In 2016, Hillary Clinton was served the Democratic presidential nomination on a silver platter. With a monopoly on the left’s biggest donors and top strategists, with the implicit backing of the incumbent president, with the consensus support of the party’s most prominent officials, and with only four challengers standing in her way—the most viable of whom had spent the past quarter-century wandering the halls of Congress alone muttering under his breath—Clinton couldn’t lose. The ascendant talents on the left knew better than to interfere. She had already been denied her turn once before; daring to disrupt the party’s line of succession would be career suicide.

This coronation yielded one of the weakest general-election nominees in modern American history—someone disliked and distrusted by more than half of the electorate, someone guided by a sense of entitlement rather than a sense of urgency, someone incapable of mobilizing the party’s base to defeat the most polarizing and unpopular Republican nominee in our lifetimes.

Democrats don’t have to worry about another coronation. Instead, with two dozen candidates battling for the right to challenge Trump next November, they are dealing with the opposite problem: a circus.

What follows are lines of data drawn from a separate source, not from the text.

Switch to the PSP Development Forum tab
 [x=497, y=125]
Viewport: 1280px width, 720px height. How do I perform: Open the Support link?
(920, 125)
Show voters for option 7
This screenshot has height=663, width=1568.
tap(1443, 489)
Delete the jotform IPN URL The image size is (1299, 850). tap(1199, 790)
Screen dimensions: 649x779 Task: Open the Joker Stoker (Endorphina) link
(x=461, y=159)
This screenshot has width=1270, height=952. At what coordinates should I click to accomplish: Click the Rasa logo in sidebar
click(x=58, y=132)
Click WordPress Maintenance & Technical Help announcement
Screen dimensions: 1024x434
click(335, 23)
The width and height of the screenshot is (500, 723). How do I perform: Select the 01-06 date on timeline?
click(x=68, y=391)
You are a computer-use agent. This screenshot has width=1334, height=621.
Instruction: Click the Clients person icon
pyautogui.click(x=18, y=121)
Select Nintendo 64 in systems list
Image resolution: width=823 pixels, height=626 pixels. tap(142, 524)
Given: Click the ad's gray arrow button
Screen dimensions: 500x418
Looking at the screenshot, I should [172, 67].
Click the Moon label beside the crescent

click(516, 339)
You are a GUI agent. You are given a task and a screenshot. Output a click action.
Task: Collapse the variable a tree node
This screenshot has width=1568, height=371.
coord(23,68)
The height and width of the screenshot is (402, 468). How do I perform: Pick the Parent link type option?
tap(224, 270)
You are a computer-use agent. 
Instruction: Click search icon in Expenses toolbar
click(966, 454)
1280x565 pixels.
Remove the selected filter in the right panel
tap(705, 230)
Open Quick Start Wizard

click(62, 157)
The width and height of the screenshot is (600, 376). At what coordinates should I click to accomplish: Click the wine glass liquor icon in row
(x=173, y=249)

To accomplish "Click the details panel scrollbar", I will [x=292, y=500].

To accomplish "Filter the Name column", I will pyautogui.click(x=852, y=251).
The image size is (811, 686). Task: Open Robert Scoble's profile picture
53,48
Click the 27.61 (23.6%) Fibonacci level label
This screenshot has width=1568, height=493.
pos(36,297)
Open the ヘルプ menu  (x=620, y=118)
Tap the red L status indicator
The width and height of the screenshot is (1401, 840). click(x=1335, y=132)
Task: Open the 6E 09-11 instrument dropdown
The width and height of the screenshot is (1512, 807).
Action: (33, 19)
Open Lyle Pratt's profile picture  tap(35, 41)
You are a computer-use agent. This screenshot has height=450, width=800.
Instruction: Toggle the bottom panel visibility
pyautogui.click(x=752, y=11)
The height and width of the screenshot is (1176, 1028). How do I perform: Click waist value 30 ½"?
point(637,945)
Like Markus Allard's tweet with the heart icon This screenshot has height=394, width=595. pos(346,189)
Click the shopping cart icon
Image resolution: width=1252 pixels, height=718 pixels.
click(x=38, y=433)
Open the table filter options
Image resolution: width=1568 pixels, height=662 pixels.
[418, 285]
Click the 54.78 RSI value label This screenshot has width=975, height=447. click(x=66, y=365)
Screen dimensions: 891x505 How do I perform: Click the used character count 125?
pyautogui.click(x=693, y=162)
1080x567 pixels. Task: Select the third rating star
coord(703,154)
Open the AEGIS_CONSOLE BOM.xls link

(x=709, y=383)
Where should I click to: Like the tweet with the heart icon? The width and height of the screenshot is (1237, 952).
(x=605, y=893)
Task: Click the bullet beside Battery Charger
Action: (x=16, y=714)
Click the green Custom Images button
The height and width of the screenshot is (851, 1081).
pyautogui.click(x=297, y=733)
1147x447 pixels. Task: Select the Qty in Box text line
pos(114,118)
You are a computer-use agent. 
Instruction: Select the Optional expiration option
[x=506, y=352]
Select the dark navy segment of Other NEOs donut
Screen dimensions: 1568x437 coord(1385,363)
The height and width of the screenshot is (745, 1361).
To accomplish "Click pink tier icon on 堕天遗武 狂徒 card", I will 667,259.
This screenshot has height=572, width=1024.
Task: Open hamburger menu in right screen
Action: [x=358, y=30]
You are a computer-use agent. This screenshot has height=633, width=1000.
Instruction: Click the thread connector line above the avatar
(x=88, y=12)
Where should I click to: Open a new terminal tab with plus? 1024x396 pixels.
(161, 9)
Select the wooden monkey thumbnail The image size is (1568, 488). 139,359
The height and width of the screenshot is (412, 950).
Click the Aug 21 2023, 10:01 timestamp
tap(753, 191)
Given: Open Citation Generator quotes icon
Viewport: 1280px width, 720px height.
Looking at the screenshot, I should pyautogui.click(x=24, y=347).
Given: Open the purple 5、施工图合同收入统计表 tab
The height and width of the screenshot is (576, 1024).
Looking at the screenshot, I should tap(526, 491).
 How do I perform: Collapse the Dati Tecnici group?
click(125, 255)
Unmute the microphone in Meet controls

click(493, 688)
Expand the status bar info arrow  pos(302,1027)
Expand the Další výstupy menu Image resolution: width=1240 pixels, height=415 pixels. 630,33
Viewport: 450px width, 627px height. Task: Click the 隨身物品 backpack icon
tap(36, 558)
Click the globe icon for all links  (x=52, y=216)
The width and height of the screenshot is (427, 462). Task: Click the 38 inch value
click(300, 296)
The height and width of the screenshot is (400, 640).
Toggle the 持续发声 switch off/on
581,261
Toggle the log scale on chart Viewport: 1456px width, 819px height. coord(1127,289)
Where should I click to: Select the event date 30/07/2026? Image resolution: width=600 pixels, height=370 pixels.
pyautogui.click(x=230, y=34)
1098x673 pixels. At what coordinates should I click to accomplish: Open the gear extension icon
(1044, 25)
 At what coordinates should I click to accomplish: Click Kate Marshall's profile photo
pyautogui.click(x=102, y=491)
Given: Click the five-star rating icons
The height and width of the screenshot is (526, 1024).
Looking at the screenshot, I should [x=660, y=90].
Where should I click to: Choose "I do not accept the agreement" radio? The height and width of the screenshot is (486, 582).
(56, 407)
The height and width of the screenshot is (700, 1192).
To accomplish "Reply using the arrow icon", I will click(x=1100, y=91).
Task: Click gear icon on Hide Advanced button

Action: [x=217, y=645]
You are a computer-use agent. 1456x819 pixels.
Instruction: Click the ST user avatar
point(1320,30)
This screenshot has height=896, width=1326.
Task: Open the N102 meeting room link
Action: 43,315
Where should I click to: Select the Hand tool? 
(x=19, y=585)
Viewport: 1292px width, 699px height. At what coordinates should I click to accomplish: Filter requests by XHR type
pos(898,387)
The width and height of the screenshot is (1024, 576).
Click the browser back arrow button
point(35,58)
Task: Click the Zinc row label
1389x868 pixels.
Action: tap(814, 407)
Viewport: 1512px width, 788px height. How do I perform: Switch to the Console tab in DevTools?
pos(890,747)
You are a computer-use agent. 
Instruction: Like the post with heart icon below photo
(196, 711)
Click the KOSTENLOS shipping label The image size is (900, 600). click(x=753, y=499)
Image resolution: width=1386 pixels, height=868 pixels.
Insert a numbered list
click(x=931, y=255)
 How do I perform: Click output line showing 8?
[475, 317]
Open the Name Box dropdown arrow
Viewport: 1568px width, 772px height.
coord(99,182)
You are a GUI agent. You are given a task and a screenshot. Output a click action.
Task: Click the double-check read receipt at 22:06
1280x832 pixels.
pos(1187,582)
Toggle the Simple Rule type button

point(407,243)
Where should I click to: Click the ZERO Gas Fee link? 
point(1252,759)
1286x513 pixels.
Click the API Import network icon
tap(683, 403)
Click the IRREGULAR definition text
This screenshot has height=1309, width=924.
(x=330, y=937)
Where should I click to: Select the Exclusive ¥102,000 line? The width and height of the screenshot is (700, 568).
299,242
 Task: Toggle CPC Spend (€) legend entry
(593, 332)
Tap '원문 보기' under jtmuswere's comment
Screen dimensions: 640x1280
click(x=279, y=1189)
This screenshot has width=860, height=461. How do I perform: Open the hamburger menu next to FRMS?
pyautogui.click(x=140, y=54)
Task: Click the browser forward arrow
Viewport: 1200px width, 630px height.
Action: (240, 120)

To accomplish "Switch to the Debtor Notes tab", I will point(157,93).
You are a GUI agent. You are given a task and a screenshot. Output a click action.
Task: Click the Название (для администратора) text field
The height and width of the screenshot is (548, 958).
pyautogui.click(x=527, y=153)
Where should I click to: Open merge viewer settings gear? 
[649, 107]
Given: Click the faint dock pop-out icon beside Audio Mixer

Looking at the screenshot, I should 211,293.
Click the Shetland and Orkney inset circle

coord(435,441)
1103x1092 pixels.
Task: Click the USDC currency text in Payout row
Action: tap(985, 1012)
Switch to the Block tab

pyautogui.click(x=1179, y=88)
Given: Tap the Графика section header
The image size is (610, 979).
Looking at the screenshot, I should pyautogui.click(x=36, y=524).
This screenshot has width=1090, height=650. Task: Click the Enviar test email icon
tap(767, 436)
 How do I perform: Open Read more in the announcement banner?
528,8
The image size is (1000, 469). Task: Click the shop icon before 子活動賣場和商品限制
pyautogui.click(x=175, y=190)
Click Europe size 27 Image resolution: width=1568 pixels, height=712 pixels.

Three days after the maelstrom in Miami, top Democratic officials insist there’s no sense of panic. They say everything is under control. They tell anyone who will listen that by virtue of the rules and debate qualification requirements they’ve implemented, this mammoth primary field will soon shrink in half, which should limit the internecine destruction and hasten the selection of a standard-bearer. But based on conversations with candidates and campaign operatives, it might be too late for that. The unifying objective of defeating Trump in 2020 likely won’t be sufficient to ward off what everyone now believes will be a long, divisive primary.


The only thing Mr. Alberta left out (though it is somewhat implied):  2016’s primary process was completely rigged in Clinton’s favor….which could have been accompanied with the fact that just about every place Ms. Clinton has ever gotten in her public life was either pre-assured or rigged in some way.

That aside, I award Tim Alberta Paragraphs Of The Day honors for stating the realities of 2016 and 2020 just about perfectly.